Develop working knowledge of basic signal processing functions such as digital filtering spectral analysis, and detection/post detection processing.  Methods of generating the coefficients of the digital filters will be derived.  Alternate structures for filters such as infinite impulse response and finite impulse response will be compared.  The effect of finite register length will be covered.  Prerequisites:   ELEN-400,  MATH-331 or consent of instructor.

Experiments and student projects related to the practical application of digital signal processing techniques for data acquisition, digital filtering, control, spectral analysis, communications, etc. Co-requisite  ELEN-650. 

This course covers sample space and events, conditional probabilities, independent events, Bayes’ formula, discrete random variables, expectation of random variables, joint distribution, conditional expectation, Markov chains, stationary processes, ergodicity, correlation and power spectrum of stationary processes, and Gaussian processes.  Prerequisite:  INEN-270 or consent of instructor.

This course deals with concepts and techniques for digital image analysis and processing.
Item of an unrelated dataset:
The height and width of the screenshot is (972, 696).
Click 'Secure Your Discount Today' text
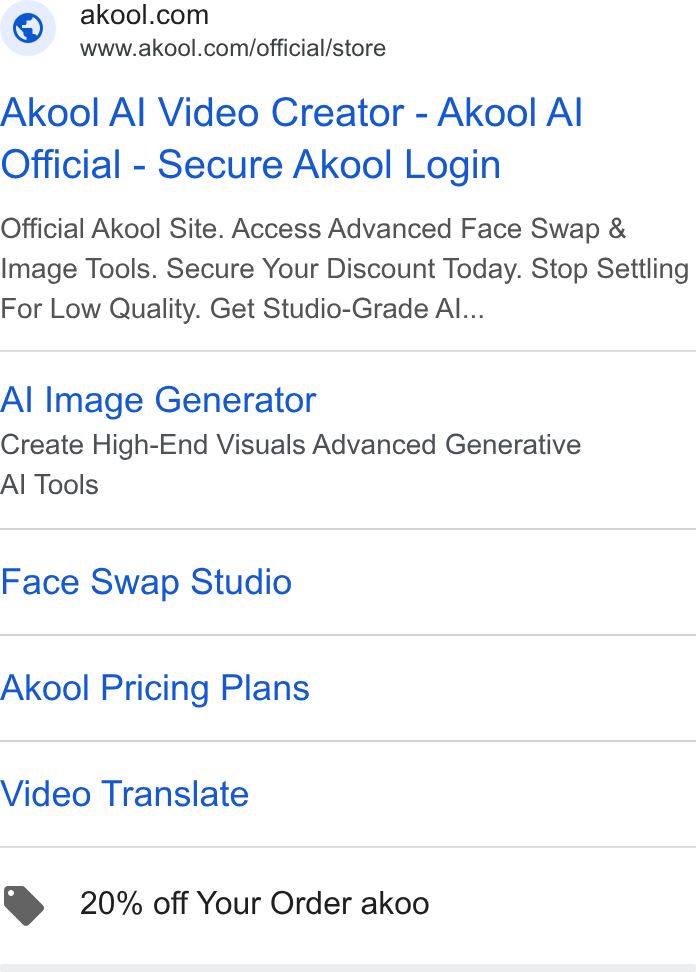click(344, 269)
Topics include image representation, image enhancement, edge extraction, image segmentation, geometric structure, feature extraction, knowledge representation, and image understanding.    Prerequisite:  ELEN- 400 or consent of instructor.

This laboratory course will demonstrate many important and  practical applications of digital image processing techniques. The experiments include image enhancement, feature extraction, Hough transform, various  transforms in spatial and frequency domains, image understanding and quantization. Prerequisite:  ELEN- 400 or consent of instructor.
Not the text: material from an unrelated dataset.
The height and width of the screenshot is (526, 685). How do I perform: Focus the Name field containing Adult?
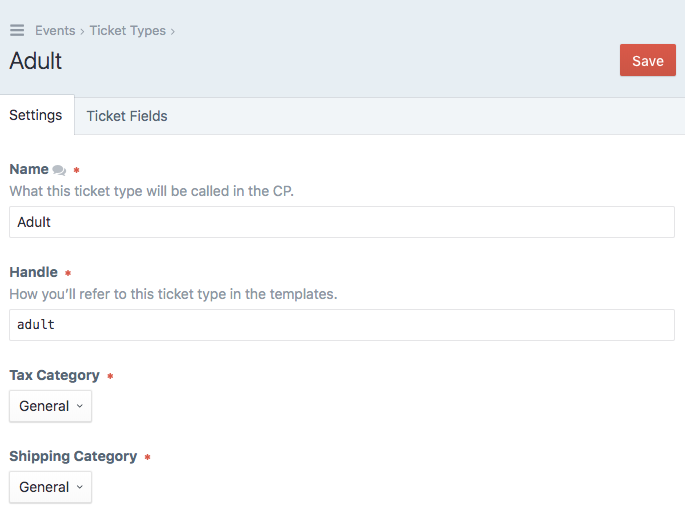[342, 222]
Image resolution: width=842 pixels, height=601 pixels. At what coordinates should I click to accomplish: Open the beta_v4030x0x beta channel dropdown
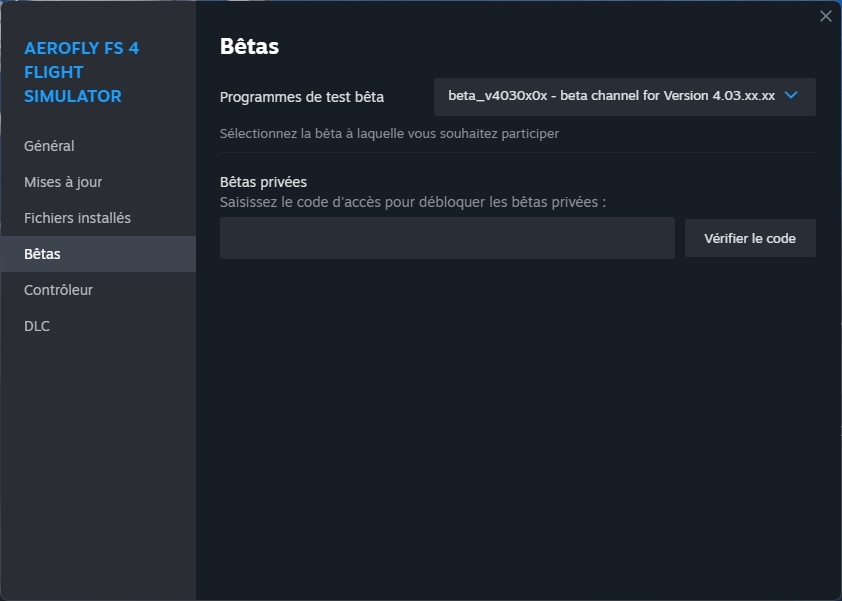(611, 96)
This course studies power system representation, transmission lines, symmetrical and asymmetrical faults, electric power flow, power systems control and stability.  Prerequisite:  ELEN- 430

In this laboratory course, basic concepts, transmission lines, power flow, faults, and transient and steady-state stability will be investigated. Prerequisite:  ELEN- 436 or consent of instructor.

This course introduces the theory of linear systems represented by state equations.  Topics include Jordan canonical form, solutions to state equations, relationship to transfer functions, stability, controllability, and pole placement design.   Prerequisite:   ELEN-410 or equivalent.
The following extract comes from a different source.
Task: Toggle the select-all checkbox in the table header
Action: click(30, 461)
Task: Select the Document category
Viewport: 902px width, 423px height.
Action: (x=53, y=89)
This laboratory course demonstrates methods of system identification and control.  Verifications of control system designs in both the time domain and frequency domain will be studied.  Co-requisite:   ELEN-668 or equivalent.

This course covers the theory and application of genetic algorithms.  Genetic algorithms combine a Darwinian survival-of-the-fittest with a randomized, yet structured, information exchange to form an improved search mechanism with surprising robustness.  Engineering applications of genetic algorithms for design and control will be presented.   Prerequisite:   ELEN 410 or consent of instructor.

This course introduces neural network design and development.  Emphasis is on designing and implementing information processing systems that autonomously develop operational capabilities in adaptive response to an information environment.   Prerequisite:  ELEN-400 or consent of instructor.

This laboratory will explore the design and development of intelligent, autonomous, physical agents. An emphasis will be placed upon machine intelligence experiments with visual sensors, tactile sensors, robotic manipulators and autonomous inexpensive mobile robots.  Prerequisite:  ELEN-433 or consent of instructor.

This lecture course is used to introduce engineering topics of current interest to students and faculty.  The subject matter will be identified before the beginning of the course. Prerequisite:  Consent of instructor.

This is an investigation of an engineering topic, which is arranged between a student and a faculty advisor.  Project topics may be analytical and/or experimental and should encourage independent study.  Prerequisite:  Consent of instructor.